Supporters of the ruling PDM ( Pakistan Democratic Movement ) in Pakistan are saying that the verdict of the Pakistan Supreme Court ordering elections to the Punjab Provincial Assembly to be held on 14th May need not be followed, since the Pakistan Parliament, which is dominated by the PDM ( members belonging to Imran Khan’s PTI have resigned from it ) has by a resolution rejected it, and Parliament is supreme in Pakistan. Is this contention and the resolution of Parliament valid ?
I submit they are not.
Parliament is no doubt supreme in countries which have an unwritten Constitution like the UK. But in countries which have a written Constitution, like the USA, India and Pakistan, it is the Constitution which is supreme, not Parliament. So if an act of Parliament violates the Constitution it is null and void.
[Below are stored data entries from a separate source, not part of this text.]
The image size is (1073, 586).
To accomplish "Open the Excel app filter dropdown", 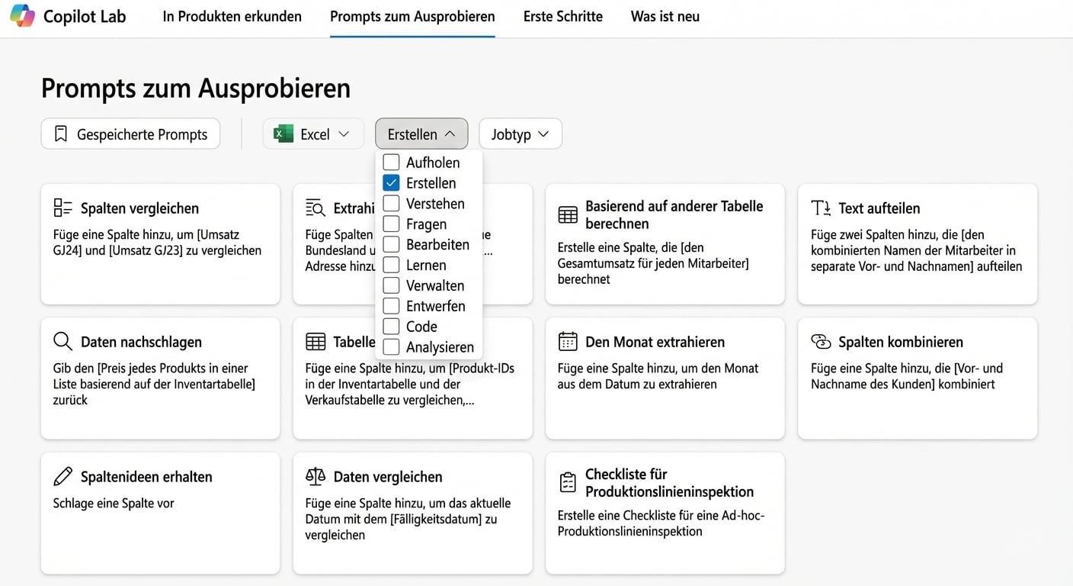I will click(x=313, y=133).
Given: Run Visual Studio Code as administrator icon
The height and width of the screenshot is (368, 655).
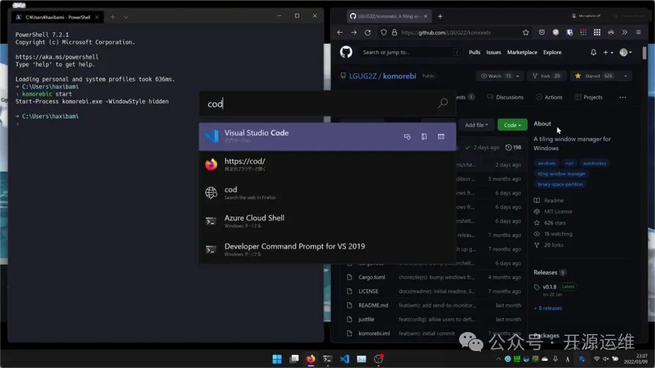Looking at the screenshot, I should (407, 137).
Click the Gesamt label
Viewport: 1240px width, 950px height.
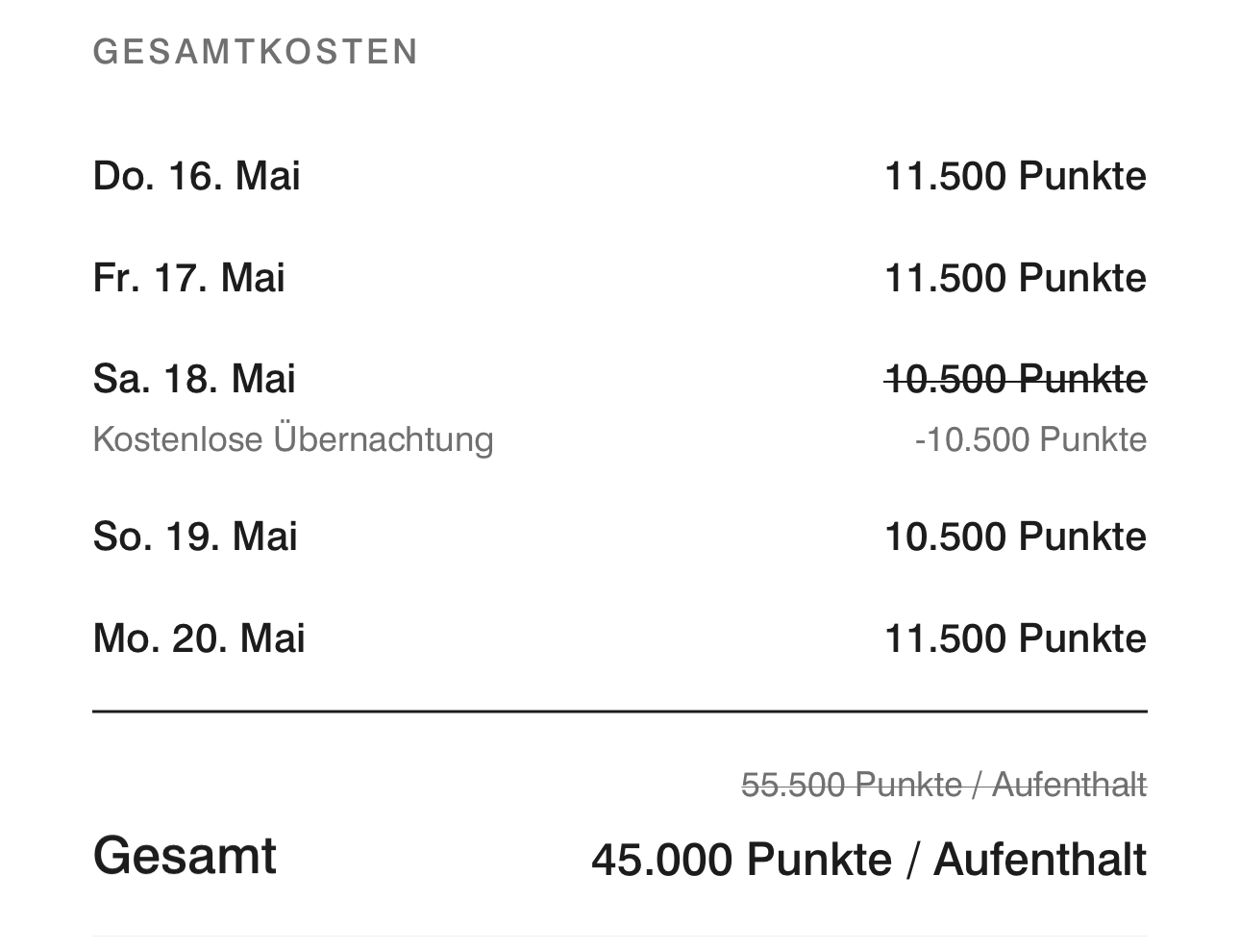pyautogui.click(x=185, y=855)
This principle was first enunciated in the famous decision of the US Supreme Court in Marbury vs Madison in 1803 ( 5 US 137 ), and has been followed ever since.
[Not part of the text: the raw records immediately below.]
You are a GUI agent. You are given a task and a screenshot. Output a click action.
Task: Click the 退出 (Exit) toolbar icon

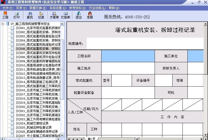(x=79, y=15)
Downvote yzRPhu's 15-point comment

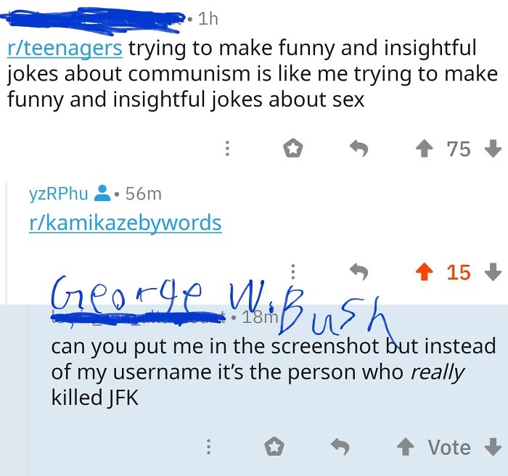pos(492,272)
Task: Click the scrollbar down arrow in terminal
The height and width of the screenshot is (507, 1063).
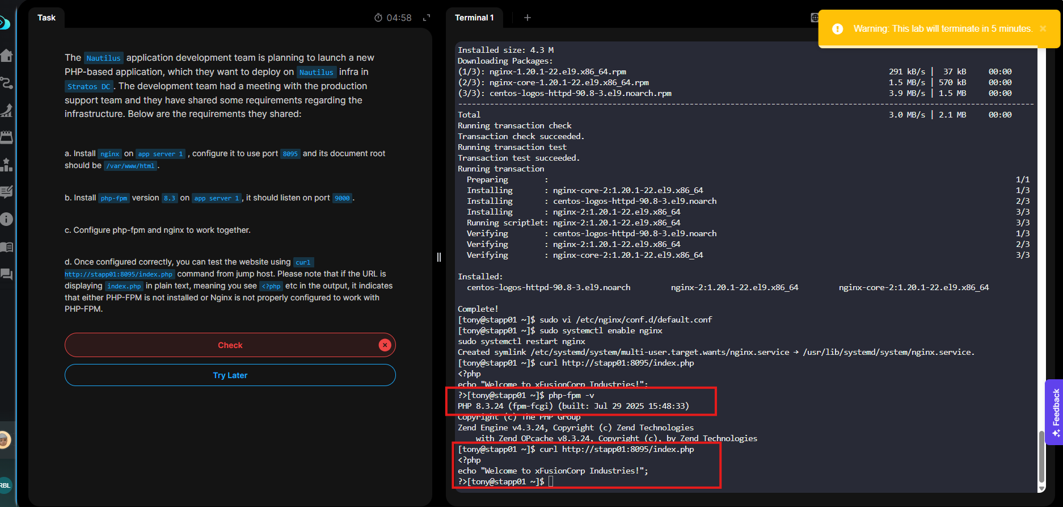Action: click(1041, 488)
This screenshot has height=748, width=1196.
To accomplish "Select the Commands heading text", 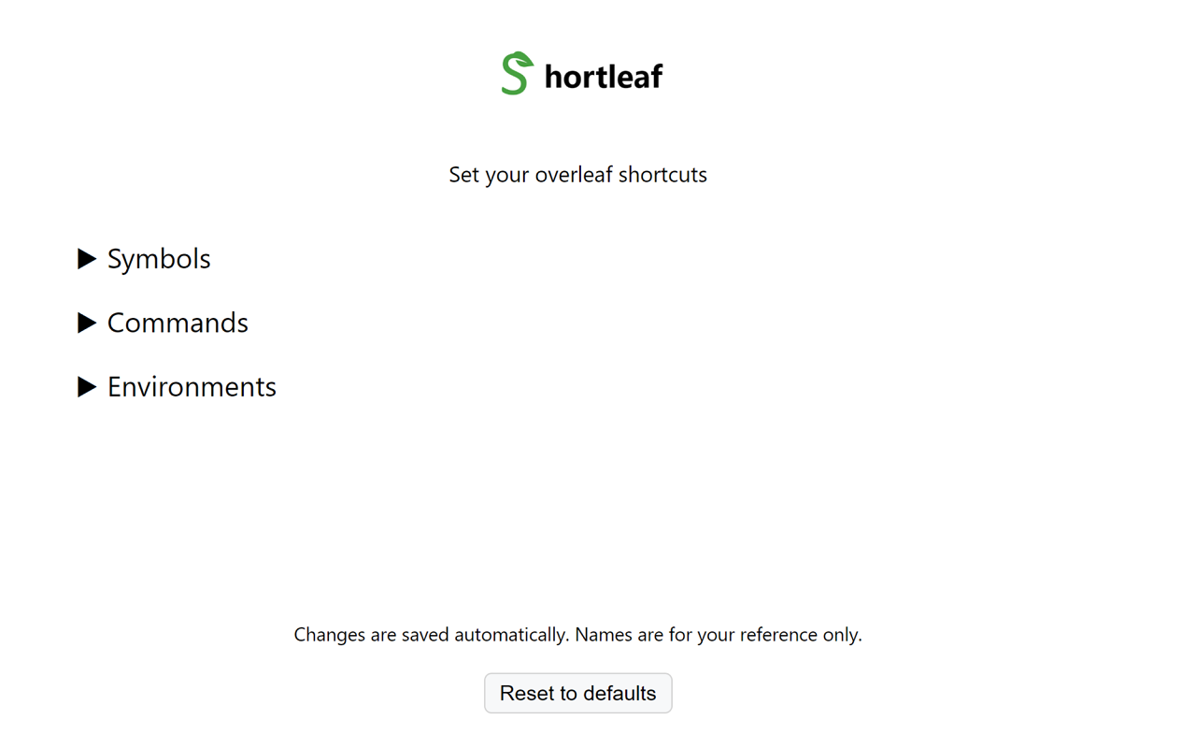I will [178, 323].
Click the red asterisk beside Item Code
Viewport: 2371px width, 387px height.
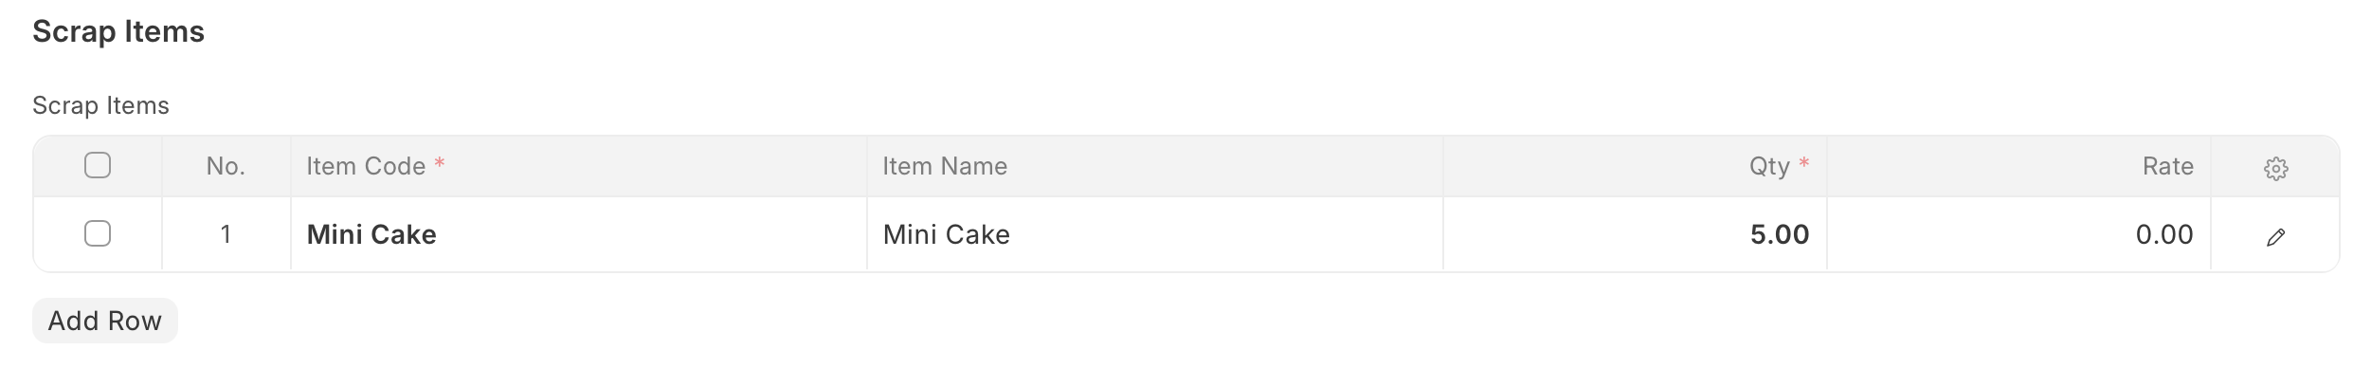(439, 163)
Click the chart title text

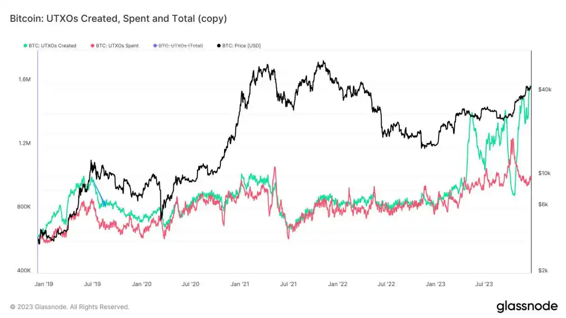coord(118,19)
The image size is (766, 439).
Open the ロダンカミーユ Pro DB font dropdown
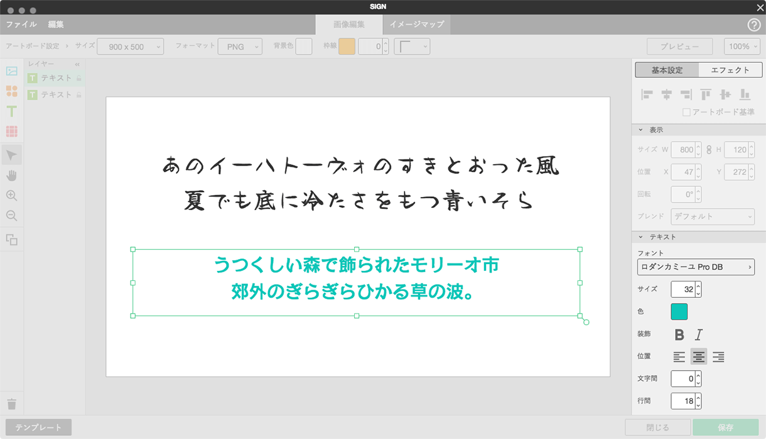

In this decision Chief Justice Marshall, speaking for the Court, held that in the event of conflict between the Constitution and statutory laws passed by Congress ( the American Parliament ), the constitutional law must prevail, as the Constitution is the supreme law of the land..
Chief Justice Marshall said that denying the supremacy of the Constitution over Congress’s acts would mean that courts must close their eyes on the Constitution, and see only the law made by the legislature. He observed :
” Those, then, who controvert the principle that the Constitution is to be considered as the paramount law are reduced to the necessity of maintaining that courts must close their eyes on the Constitution, and see only the law.
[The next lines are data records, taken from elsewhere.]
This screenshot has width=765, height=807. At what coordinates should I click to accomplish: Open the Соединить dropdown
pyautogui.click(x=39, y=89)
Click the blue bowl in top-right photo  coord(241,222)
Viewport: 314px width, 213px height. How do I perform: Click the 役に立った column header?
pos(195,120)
This doctrine would subvert the very foundation of all written Constitutions. It would declare that an act which, according to the Constitution is entirely void, is yet obligatory. It would declare that if the legislature does what is expressly forbidden by the Constitution, such act, notwithstanding the express prohibition, is in reality effectual. It would be giving to the legislature an omnipotence, while in the same breath it professes to restrict its powers. It is prescribing limits to the powers of the legislature, and yet declaring that those limits may be ignored at pleasure by the legislature “.
In what has become the most famous and frequently quoted line of his judgment, Marshall wrote:
” It is emphatically the province and duty of the Judicial Department to say what the law is ”.
Now coming to the verdict of the Pakistan Supreme Court, the Court only directed that a constitutional provision, Article 224(2) of the Pakistan Constitution, be followed. That provision states :
‘‘ When the National Assembly or a Provincial Assembly is dissolved, a general election to the Assembly shall be held within a period of ninety days after the dissolution, and the results of the election shall be declared not later than fourteen days after the conclusion of the polls ”.
The Punjab Assembly had been dissolved on 18th January. Hence fresh elections had to be held by 18th April. But the Election Commission of Pakistan, obviously under PDM pressure, postponed the Punjab elections to 8th October, thus flagrantly violating Article 224(2). This decision of the ECP was rightly struck down by the Pakistan Supreme Court. Due to certain reasons elections could not be held by 18th April, hence the Court directed that they be held on 14th May, instead of 8th October as fixed by the ECP. What exception can be taken to that ?
The PDM Govt knows it will be wiped out if elections are held, as Imran Khan is regarded honest by most Pakistanis and is immensely popular in Pakistan ( as opinion polls indicate ), while the PDM leaders are regarded by the public to be a gang of dacoits, who have siphoned off huge amounts of money from Pakistan and stacked it abroad ( the names of some of its leaders feature in the Panama Papers ). Hence the PDM is adamant that early elections be not held as directed by the Supreme Court, and this is the real reason why the Pakistan Parliament, which they control, passed the aforesaid resolution.
But this resolution rejects the decision of the Court, which as said before, was only seeking to enforce Article 224(2) of the Constitution. This is like a team in a football match saying that it does not accept the decision of the referee awarding a penalty, or the decision of the linesman holding a player offside. How then can the match be played ? It is like a child playing a chess game throwing the chess board and the pieces away when he finds he is losing.
If court decisions are not accepted it will result in chaos, jungle raj, and even civil war.
The resolution of the Pakistan Parliament is clearly null and void.